Has crash created four bargain shares?

by Graeme Evans from interactive investor |

Picking through the debris on a dismal day for stocks, we focus on prospects for these big fallers. 
 

An encouraging start to 2019 was shattered for many investors today after sharp share price falls hit the quartet of TUI (LSE:TUI), oil services group Petrofac (LSE:PFC), meat products firm Cranswick (LSE:CWK) and ticketing systems supplier accesso Technology Group (LSE:ACSO).

TUI's slide of 15% followed last night's warning by the Anglo-German holidays company that earnings will now be flat in the current financial year. While bookings for the summer are broadly in line with a year earlier, margins have failed to keep pace so far.

It blamed the continued weakness of sterling for making it harder to improve margins on holidays sold to UK customers. A shift in demand from the western to eastern Med has also created overcapacity in some destinations such as the Canaries.

TUI said it was taking action to address the headwinds, and pointed out that it may also benefit if the current conditions lead to further market consolidation. This will fuel speculation that it may be circling Thomas Cook's (LSE:TCG) airline business after TUI's rival revealed today it was considering a potential sale.

As we have already reported, Thomas Cook shares shot up 20% today on the back of the possible sale, despite the company also reporting a £60 million quarterly loss and weak demand in the UK and Europe. The shares performance represents a reversal of fortunes after TUI overshadowed its rival with the resilience of its annual results in December.

The 30% plunge in the Petrofac share price to 390p followed an announcement from the Serious Fraud Office (SFO) that a former senior executive of the company, David Lufkin, had pleaded guilty at Westminster Magistrates' Court to 11 counts of bribery. 

The SFO said the offences related to the making of corrupt offers to influence the award of contracts to Petrofac worth in excess of US$730 million in Iraq and in excess of $3.5 billion in Saudi Arabia. He will be sentenced at a later date.

Source: TradingView, five-minute chart  Past performance is not a guide to future performance

An investigation into Petrofac's use of agents in multiple jurisdictions, including Iraq and Saudi Arabia, is ongoing, the SFO added.

Petrofac later issued a statement confirming that no charges have been brought against any group company or any other officers or employees.
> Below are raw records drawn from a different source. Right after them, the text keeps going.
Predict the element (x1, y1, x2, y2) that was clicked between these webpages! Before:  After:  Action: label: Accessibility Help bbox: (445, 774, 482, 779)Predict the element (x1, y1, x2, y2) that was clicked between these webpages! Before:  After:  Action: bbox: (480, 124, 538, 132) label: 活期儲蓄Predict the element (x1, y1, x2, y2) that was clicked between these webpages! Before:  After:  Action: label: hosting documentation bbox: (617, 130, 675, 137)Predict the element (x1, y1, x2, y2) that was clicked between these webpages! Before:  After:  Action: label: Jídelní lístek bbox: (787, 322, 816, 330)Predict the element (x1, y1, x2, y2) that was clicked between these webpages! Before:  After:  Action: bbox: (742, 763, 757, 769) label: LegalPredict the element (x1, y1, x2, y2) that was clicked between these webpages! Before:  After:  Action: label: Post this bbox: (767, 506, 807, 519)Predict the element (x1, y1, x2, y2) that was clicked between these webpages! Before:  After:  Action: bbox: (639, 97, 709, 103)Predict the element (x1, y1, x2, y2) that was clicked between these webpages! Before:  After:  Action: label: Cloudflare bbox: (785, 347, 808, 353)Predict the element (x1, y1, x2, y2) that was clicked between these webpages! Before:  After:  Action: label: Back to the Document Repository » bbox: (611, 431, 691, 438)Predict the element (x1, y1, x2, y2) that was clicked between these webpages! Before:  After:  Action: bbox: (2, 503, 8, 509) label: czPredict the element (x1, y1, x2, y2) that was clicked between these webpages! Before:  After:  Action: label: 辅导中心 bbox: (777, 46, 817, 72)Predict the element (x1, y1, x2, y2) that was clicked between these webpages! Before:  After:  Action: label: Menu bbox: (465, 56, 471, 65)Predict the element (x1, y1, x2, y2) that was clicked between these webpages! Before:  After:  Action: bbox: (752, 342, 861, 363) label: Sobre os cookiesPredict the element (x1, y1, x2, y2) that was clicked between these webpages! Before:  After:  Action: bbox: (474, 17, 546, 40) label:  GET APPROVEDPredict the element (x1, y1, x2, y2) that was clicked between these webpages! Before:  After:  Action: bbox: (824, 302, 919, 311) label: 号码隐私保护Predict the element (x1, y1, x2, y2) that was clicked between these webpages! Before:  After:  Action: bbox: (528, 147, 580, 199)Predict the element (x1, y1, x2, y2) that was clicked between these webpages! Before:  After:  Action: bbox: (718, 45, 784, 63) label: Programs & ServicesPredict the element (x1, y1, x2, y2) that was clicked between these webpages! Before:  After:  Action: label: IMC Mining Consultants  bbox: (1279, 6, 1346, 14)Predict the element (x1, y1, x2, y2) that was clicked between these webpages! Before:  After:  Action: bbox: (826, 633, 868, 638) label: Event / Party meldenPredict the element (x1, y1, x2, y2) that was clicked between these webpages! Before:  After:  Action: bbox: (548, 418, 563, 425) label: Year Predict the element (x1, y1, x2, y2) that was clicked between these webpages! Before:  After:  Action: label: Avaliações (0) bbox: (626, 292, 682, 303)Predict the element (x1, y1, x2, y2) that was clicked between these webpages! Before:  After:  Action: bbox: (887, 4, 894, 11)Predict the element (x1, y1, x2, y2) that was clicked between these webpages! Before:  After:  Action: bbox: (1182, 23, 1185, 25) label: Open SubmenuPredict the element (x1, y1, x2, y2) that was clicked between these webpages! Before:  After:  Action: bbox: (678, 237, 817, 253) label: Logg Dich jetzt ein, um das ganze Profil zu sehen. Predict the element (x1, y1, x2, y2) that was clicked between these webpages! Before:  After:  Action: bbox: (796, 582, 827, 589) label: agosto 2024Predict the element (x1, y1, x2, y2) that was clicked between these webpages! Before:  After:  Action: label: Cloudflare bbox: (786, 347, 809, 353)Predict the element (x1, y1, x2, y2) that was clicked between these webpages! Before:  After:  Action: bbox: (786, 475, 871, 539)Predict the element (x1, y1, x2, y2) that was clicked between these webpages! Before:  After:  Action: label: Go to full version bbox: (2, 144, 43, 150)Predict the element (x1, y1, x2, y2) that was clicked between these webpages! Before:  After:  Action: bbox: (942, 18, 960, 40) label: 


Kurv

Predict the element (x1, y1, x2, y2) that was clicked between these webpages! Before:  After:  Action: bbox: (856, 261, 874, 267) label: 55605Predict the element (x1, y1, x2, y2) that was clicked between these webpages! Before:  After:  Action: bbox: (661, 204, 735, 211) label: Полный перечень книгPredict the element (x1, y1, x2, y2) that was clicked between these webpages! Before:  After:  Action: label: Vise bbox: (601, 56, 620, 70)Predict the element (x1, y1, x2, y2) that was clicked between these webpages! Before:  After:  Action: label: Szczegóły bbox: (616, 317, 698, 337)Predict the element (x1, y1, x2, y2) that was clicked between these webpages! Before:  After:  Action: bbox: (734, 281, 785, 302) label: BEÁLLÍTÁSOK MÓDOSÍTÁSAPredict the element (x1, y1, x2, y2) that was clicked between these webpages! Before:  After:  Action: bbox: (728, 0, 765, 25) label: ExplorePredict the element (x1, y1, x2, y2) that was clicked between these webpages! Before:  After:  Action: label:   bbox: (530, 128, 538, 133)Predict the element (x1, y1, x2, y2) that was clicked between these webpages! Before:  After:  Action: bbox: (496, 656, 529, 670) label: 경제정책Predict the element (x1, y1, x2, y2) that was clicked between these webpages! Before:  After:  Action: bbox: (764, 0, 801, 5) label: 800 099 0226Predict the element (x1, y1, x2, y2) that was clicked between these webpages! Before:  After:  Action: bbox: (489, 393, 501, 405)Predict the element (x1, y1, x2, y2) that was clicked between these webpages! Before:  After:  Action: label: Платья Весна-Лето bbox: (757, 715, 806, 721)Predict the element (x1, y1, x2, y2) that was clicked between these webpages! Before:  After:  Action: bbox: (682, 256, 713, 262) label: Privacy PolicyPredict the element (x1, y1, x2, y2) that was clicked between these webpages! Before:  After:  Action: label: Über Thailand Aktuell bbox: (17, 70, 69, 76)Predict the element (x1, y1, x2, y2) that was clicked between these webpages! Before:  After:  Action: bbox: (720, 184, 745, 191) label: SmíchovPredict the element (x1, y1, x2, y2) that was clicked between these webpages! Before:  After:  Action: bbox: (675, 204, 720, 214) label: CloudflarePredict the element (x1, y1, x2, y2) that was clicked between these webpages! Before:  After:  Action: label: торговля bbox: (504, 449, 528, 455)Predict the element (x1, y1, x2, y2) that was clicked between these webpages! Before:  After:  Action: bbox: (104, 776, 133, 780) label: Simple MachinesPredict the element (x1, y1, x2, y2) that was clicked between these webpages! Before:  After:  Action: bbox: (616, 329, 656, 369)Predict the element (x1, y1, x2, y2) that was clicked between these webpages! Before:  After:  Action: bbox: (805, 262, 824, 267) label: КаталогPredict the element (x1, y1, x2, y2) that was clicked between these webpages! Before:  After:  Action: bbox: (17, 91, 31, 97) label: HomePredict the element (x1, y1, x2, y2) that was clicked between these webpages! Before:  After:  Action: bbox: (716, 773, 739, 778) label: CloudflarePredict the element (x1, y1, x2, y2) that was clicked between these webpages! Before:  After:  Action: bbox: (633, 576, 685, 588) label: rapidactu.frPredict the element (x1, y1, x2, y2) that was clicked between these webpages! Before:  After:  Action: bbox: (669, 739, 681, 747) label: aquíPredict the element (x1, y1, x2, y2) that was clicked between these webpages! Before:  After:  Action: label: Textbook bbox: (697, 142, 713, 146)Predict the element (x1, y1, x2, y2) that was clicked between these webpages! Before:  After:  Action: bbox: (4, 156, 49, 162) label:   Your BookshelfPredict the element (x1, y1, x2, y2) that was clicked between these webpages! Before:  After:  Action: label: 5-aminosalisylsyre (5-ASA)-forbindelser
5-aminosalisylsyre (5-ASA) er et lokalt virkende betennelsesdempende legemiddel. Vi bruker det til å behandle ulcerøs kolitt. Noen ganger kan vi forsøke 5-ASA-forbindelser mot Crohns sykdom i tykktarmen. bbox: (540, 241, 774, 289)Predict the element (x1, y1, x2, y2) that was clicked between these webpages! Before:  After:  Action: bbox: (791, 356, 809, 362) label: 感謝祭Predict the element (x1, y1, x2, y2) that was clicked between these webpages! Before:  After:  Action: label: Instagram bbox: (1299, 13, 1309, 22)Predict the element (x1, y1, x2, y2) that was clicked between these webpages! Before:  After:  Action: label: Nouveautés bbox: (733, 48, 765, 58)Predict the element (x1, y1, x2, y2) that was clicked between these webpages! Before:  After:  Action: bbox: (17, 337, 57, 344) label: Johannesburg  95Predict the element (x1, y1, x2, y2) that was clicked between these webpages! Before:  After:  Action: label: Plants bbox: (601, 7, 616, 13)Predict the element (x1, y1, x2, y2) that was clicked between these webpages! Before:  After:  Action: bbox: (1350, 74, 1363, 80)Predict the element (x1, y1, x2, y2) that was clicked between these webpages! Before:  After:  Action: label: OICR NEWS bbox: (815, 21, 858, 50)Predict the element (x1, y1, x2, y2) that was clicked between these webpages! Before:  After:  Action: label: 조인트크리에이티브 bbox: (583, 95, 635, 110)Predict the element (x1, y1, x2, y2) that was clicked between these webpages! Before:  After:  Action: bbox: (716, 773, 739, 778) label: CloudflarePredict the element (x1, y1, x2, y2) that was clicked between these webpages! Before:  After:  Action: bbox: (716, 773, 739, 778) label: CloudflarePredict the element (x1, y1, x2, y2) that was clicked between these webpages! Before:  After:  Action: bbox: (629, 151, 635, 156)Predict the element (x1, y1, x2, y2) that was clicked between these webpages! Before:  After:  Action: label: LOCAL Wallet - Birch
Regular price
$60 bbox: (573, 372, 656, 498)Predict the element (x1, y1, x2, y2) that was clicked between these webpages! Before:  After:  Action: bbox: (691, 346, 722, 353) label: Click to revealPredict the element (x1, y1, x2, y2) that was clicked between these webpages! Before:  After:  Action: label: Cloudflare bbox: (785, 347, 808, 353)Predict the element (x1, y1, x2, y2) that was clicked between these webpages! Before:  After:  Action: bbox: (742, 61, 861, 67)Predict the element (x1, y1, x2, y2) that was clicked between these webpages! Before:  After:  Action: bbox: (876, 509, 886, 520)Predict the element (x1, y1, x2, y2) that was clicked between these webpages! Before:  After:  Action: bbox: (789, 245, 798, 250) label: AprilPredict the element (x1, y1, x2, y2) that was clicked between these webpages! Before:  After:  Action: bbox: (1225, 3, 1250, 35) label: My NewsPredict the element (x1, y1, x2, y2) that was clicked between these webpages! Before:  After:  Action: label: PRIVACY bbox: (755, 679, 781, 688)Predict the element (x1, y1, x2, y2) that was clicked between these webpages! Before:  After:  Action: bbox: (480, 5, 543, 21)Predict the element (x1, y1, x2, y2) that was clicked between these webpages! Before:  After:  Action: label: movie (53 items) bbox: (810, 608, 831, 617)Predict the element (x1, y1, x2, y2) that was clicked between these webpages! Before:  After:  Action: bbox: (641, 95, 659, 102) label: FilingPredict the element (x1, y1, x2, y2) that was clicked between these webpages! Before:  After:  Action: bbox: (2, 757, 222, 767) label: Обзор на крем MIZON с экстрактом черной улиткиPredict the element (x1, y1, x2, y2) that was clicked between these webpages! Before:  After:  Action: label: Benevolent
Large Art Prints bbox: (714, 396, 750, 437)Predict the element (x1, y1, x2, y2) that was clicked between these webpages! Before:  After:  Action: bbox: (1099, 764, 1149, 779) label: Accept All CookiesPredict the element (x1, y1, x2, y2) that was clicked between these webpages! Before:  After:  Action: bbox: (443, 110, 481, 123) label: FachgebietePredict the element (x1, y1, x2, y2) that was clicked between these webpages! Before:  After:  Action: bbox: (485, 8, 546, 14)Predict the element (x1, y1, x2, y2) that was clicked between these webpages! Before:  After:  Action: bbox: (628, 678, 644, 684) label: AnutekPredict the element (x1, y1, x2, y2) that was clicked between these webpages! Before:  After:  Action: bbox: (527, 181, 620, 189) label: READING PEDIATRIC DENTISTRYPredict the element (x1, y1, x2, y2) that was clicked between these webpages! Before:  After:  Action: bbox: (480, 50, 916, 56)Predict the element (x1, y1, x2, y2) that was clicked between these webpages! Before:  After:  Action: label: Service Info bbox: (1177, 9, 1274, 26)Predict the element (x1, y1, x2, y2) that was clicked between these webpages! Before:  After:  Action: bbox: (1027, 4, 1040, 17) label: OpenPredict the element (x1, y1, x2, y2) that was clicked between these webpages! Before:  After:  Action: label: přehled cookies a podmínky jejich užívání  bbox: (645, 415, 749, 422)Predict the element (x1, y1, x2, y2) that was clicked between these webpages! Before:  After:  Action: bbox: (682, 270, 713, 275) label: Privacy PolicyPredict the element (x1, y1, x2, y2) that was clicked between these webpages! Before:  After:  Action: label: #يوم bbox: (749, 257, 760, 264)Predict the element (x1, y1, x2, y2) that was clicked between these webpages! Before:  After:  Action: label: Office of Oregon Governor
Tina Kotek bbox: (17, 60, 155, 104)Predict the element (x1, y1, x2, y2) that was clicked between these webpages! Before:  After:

It said a number of Petrofac individuals and entities were alleged to have acted with the individual concerned, although no current board member of Petrofac is alleged to have been involved.

Shares had been trading at near to 1,500p in 2013, but are now back where they were in the summer of 2017, when a slump in oil prices added to fears over the company's rising debt pile and uncertainty over the SFO investigation. 

Cranswick's slide reflected its caution on prospects for the 2020 financial year, based on expectations for a challenging commercial landscape and the impact of start-up costs from its new poultry processing facility in Eye, Suffolk.

For the current financial year, the Yorkshire-based company said revenues were 2% lower in the third quarter with selling prices depressed by a 7% fall in UK pig prices in the period.

Numis Securities cut its profit forecasts for the 2019-21 period, but said today's 20% slide in share price to a near-two year low looked to be overdone, with the current valuation attractive at a projected price/earnings multiple of 15.3x for 2020.

While Numis lowered its price target from 3,450p to 3,200p, the broker said the business was still one of the "strongest competitors in the industry", with profits expected to rebound strongly from 2021.

House broker Shore Capital agreed: "We continue to view Cranswick as a high-class operator with an innovative and expanding product portfolio, which is underpinned by a very well invested, industry leading supply chain and manufacturing infrastructure."

Cranswick, which sells its meat products under retailers' own labels including Sainsbury's Taste the Difference, has a record of growing its dividend every year for the past 28 years. 

Short-term uncertainty also spooked investors in Accesso Technologies, formerly Lo-Q, after it announced a review of investment priorities so it can get a better grasp of opportunities. Former CEO and current chairman Tom Burnet is also moving into a non-executive role.

The AIM-listed company, whose technology improves the queuing and ticketing experience for visitors to attractions including theme parks, continues to trade in line with expectations.

Numis Securities placed its recommendation under review following today's developments, which it said introduced near-term uncertainty in a market largely looking for reassurance.

However, they added: "We continue to believe that Accesso has a technology portfolio that can address a much bigger market than it currently serves."

*Horizontal lines on charts represent levels of previous technical support and resistance. Trendlines are marked in red.

These articles are provided for information purposes only.  Occasionally, an opinion about whether to buy or sell a specific investment may be provided by third parties.  The content is not intended to be a personal recommendation to buy or sell any financial instrument or product, or to adopt any investment strategy as it is not provided based on an assessment of your investing knowledge and experience, your financial situation or your investment objectives. The value of your investments, and the income derived from them, may go down as well as up. You may not get back all the money that you invest. The investments referred to in this article may not be suitable for all investors, and if in doubt, an investor should seek advice from a qualified investment adviser.